» Page excerpt

————————

Originally published 18 December 1995
Sit here, Victoria, next to Grandpa, and I’ll read you another chapter from our book.
Yes, Songs of Papa’s Island, by Barbara Kerley. Look, here on the back flap is a picture of the author. It says this is her first book. It’s a lovely book, with illustrations by Katherine Tillotson, and that’s one of the reasons why I gave it to you. The winter holidays are a perfect time for books.
Barbara Kerley has a daughter, just like the daughter in the book. And Barbara Kerley once lived on an island in the Pacific Ocean, just like Mama in the book. Mama tells her daughter stories, about the time when Mama and Papa lived on an island in the Pacific Ocean. She calls the stories “songs.”
When Mama and Papa lived on the island, the little girl was not yet born. But she was alive in her Mama’s belly. Waiting, waiting to be born.
I’ll read you one of the songs, Victoria. This one is called “Ceilings, Walls, and Windows”:
“Geckoes. On the day you were born, you lived on an island in the middle of the ocean. In the middle of this island was a small house. And on the ceilings, walls, and windows of this house, there lived geckoes.”
Geckoes. What a wonderful name, Victoria, for funny little creatures with hooks on their toes. Tiny little hooks that let the geckoes climb on walls and ceilings. Lots of little geckoes, upside down.
Would you like to have geckoes in your house, Victoria? Listen, as Mama continues:
“When you have fifty geckoes living in your house, you get to know them pretty well. I liked them because they ate mosquitoes. They’re different colors: gray or brown or green. They have round eyes but they don’t have any eyelids. Without eyelids, a gecko can’t blink. So it keeps its eyeballs wet with its tiny pink tongue.”
That’s one of the things I like about this book, Victoria. The things that Mama sees. She sees lots of things that most of us miss. Like the colors of the geckoes — gray or green or brown. Like the missing eyelids. Like the tiny pink tongue.
Mama teaches her little girl to see. That’s a wonderful gift for a little girl to receive. More wonderful than any expensive toy that Santa might leave under the tree. Geckoes gray and green and brown. Geckoes wetting their eyeballs with tiny pink tongues.
“The pregnant geckoes have huge bellies, with an egg on the right and an egg on the left. If I came home at night and the lights were already on, I’d check the windows before I went in. With the light shining behind them, the geckoes became transparent. I could see their insides. There would be two white ovals nestled beneath the spine.”

————————

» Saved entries
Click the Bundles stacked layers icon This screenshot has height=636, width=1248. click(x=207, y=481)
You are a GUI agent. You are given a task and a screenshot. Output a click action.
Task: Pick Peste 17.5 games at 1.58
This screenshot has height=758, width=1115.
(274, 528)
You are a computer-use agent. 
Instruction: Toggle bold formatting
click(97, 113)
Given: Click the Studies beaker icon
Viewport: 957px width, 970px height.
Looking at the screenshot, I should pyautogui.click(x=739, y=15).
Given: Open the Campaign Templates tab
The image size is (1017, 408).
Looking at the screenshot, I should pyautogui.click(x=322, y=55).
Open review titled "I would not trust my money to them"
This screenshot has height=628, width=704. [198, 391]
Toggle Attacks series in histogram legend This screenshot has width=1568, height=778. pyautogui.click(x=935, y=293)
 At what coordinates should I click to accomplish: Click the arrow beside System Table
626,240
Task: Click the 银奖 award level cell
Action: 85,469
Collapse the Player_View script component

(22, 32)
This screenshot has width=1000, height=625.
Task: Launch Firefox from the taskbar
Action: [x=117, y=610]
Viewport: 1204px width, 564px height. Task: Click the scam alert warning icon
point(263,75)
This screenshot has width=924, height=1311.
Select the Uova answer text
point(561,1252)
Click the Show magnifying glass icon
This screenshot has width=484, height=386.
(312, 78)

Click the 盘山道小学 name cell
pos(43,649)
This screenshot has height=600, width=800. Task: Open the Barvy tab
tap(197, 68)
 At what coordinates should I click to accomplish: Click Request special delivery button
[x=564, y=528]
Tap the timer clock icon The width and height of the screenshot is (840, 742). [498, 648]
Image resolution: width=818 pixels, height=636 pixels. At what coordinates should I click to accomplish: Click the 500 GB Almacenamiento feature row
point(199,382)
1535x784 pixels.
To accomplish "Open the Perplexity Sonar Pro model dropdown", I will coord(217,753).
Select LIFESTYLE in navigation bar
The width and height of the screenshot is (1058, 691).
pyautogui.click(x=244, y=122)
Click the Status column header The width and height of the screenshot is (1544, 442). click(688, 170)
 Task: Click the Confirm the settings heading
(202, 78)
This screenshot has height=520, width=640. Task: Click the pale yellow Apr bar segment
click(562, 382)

————————

» Tasks to perform
1 - In the Songs of Papa's Island reading, why did Mama like the geckoes?
2 - Please pick up the Songs of Papa's Island reading after its last sentence and keep it going.

» Answers by item number
1 - She liked them because they ate mosquitoes.

2 -
Imagine, Victoria. Imagine seeing two little eggs inside the mama gecko. There are so many things in the world that are hidden from our sight. Invisible things. Important things. That’s why we have telescopes, and microscopes, and x‑ray machines. But the best instrument of all is the human eye. That’s what Mama used to see the two little eggs nestled beneath the spine. The human eye and a little imagination.
“Once I opened the curtains and found two tiny eggs on the windowsill. I left the eggs alone, and one day they were gone. Two more babies were walking on the walls.”
Two baby geckoes! Most people would call in the exterminator, but I think the little girl’s Mama was lucky to have geckoes in the house. When your Grandma and I go to the Bahamas, we sometimes have little brown geckoes in the house. Just one or two. They don’t walk on the walls and ceilings, only the floor.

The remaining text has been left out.